Cela commençait toujours ainsi ; un mouvement, un parfum, une ombre fugitive, un bruissement, et elle était là. Chaque jour, elle venait à moi, trouvant son chemin dans la forêt comme si elle en faisait partie, elle me rejoignait d'un pas léger, au bord de la clairière. Nous nous retrouvions toujours au même endroit ; je ne sais depuis combien de temps c'était ainsi, je ne comptais pas - quelques mois, peut-être plus...

Souvent, elle me racontait sa vie, son travail, parfois nous ne parlions pas. C'était notre habitude, notre rite, notre bonheur.

A peine eut-elle franchie la dernière barrière de végétation que sa tristesse me frappa. En voyant son visage emprunt d'une inhabituelle gravité, je sus que quelque chose allait se briser - un espoir, un rêve, une illusion, je ne sais pas.

Notre première rencontre...

Pas vraiment la première en vérité, elle m'avait déjà croisé sans me voir de nombreuses fois, elle, la dirigeante, la directrice de l'usine - le groupe, comme il semblait falloir l'appeler.. cette masse anonyme, presque aussi vaste que la forêt qu'elle côtoyait. Ce que je désigne comme notre première rencontre est plutôt la première fois qu'elle posa les yeux sur moi. Elle venait souvent dans la forêt, elle goûtait à son calme, à sa paix, comme moi; mais j'étais resté caché à son regard. Elle venait de succéder à son père pour la direction du groupe et son pas, d'ordinaire leste et souple, me semblait particulièrement pesant ce jour là.

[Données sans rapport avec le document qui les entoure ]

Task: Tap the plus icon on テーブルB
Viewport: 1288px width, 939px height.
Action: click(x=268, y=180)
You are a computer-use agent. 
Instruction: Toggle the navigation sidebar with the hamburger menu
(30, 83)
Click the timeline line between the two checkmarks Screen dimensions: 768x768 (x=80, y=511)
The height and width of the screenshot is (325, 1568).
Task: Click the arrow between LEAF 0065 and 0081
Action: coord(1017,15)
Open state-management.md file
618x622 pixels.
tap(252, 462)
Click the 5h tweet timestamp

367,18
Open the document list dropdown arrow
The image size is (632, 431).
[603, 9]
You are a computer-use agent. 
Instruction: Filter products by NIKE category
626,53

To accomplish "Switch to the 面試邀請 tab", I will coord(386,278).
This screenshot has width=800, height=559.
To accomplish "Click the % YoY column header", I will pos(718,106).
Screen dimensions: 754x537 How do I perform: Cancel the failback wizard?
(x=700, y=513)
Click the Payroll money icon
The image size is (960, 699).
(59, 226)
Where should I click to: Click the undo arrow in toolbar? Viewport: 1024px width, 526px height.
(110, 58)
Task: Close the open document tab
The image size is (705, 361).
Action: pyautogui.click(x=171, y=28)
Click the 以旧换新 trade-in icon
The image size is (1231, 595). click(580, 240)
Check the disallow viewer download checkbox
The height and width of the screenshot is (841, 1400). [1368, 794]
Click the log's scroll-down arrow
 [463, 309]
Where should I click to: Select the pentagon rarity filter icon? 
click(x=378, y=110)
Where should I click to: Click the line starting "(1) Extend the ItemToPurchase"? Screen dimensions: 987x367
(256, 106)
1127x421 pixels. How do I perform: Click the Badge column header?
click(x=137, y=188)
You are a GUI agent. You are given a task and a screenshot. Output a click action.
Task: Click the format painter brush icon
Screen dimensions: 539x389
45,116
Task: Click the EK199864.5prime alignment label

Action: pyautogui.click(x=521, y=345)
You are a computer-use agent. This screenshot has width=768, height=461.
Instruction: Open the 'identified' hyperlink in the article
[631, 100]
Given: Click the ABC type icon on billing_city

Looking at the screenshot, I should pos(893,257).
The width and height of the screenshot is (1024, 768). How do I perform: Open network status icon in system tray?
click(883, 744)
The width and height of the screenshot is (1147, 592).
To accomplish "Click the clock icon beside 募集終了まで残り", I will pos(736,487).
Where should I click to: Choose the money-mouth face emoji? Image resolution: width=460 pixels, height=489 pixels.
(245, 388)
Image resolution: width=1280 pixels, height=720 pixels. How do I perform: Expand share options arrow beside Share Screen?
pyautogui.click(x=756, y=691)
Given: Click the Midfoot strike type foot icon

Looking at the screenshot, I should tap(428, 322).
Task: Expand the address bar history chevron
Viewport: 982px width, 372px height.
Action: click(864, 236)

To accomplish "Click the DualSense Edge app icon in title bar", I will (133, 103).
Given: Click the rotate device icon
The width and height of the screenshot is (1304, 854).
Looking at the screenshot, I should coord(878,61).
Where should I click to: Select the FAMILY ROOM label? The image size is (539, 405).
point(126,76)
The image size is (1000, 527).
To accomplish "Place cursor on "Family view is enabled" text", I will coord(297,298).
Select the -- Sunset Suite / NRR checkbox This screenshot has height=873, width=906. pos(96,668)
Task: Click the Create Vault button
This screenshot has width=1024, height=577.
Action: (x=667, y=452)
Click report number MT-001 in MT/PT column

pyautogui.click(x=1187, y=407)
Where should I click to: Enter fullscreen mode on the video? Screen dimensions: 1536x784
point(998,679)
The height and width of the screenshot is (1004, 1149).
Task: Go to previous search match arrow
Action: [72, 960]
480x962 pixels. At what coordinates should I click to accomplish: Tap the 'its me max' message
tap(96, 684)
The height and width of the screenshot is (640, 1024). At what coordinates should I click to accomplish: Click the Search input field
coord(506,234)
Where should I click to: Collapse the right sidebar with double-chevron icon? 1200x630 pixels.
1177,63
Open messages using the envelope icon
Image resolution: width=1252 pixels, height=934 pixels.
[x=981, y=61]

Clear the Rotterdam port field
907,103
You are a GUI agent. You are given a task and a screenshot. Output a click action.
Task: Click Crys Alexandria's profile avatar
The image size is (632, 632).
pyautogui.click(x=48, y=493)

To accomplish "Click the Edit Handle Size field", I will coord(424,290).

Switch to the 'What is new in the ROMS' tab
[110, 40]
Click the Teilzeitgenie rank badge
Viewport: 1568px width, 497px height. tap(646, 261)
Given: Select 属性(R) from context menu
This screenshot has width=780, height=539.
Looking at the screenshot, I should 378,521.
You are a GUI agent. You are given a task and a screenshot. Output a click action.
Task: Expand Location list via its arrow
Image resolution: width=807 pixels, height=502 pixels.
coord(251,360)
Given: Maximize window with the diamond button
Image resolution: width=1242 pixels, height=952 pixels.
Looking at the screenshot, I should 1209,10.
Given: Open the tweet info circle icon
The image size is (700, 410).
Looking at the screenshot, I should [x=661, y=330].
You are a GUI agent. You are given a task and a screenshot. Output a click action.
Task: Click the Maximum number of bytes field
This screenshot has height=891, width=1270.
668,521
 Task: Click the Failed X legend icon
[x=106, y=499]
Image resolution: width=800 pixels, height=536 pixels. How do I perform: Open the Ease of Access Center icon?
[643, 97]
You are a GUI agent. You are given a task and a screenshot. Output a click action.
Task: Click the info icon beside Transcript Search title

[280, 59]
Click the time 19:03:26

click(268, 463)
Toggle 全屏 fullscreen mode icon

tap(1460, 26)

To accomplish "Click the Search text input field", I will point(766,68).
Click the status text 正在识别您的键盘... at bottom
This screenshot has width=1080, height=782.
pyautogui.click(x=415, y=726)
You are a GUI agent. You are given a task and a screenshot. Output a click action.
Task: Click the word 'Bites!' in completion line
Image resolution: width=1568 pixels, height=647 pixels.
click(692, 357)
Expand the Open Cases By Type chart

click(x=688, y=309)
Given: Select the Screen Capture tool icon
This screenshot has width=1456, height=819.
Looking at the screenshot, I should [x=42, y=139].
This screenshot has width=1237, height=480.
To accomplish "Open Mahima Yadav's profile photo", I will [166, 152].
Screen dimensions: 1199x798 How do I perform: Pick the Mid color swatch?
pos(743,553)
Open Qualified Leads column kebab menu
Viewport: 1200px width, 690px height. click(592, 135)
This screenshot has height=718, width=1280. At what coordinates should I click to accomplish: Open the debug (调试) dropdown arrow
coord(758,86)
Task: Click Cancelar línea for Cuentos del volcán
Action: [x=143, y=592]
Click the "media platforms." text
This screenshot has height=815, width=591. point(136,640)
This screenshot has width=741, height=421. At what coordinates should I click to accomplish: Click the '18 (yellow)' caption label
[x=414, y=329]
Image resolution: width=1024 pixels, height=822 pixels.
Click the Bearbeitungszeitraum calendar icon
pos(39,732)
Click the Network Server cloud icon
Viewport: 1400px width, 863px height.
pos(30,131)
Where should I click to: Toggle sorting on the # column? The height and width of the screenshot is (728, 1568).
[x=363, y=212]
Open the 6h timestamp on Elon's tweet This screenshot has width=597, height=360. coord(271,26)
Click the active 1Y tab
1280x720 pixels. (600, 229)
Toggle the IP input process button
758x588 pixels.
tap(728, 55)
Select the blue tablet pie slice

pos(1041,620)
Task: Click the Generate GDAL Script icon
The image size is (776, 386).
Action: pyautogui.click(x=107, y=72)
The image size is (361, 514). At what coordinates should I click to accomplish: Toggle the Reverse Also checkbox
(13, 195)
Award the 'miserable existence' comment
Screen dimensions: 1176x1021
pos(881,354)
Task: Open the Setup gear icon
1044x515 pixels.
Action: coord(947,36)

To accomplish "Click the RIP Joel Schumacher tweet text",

Peut-être par hasard, peut-être pas, c'est moi qu'elle choisit pour épancher ses malheurs. Elle projeta vers moi son regard profond, où semblaient se mêler douloureusement l'innocence de la jeunesse et la lassitude de trop lourdes responsabilités. La compassion m'envahit malgré moi. Je n'avais jamais aimé l'usine, pour l'avoir fréquenté trop longtemps; je savais qu'elle n'apportait rien de bon. Et là, je voyais sa nouvelle victime. Elle me regardait depuis bientôt une minute lorsqu'elle me parla :

"La vie est faite ainsi qu'on est jamais assez heureux pour l'aimer ni assez malheureux pour y mettre fin.. c'est une prison..." Elle avait prononcé ces derniers mots presque dans un sanglot. Dans le même instant, elle eut un petit rire nerveux, comme si elle se trouvait ridicule de me parler ainsi, puis, brusquement, s'appuya contre moi. Je ne protestai pas, elle avait l'air véritablement épuisée. Nous sommes restés là sans rien dire un bon moment, dans la forêt. Et elle repartit.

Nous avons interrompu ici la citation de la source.